データセットの項目:
* * * * * * *
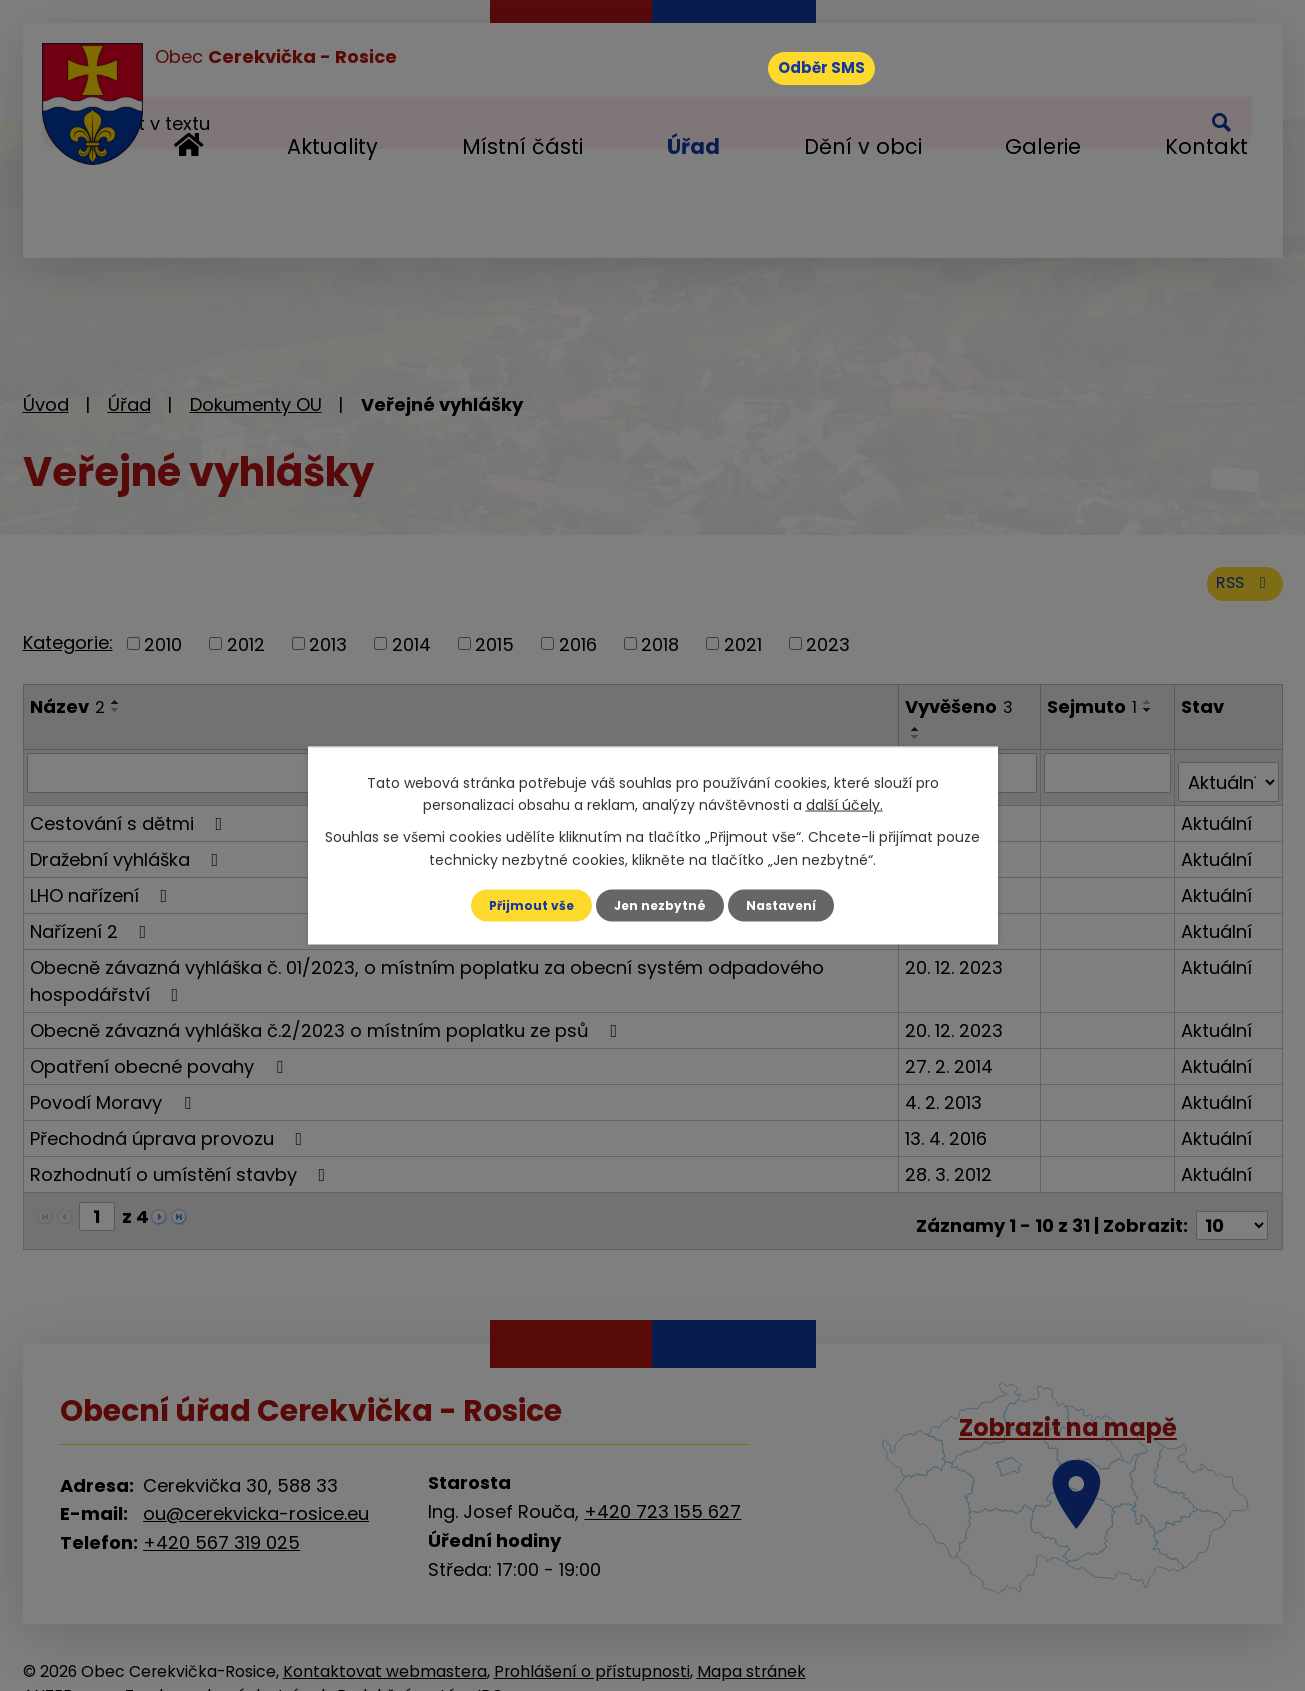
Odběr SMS (846, 74)
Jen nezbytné (660, 905)
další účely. (844, 803)
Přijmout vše (520, 905)
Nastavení (793, 905)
* * * * * * *
- 指示と要件 -
上のリストを、行ごとに「番号」と「テキスト」の2列からなるMarkdownの表に書き直してください。空行と画像は表に含めないでください。

- 問題の解答 -
| 番号 | テキスト |
|---|---|
| 1 | Odběr SMS (846, 74) |
| 2 | Jen nezbytné (660, 905) |
| 3 | další účely. (844, 803) |
| 4 | Přijmout vše (520, 905) |
| 5 | Nastavení (793, 905) |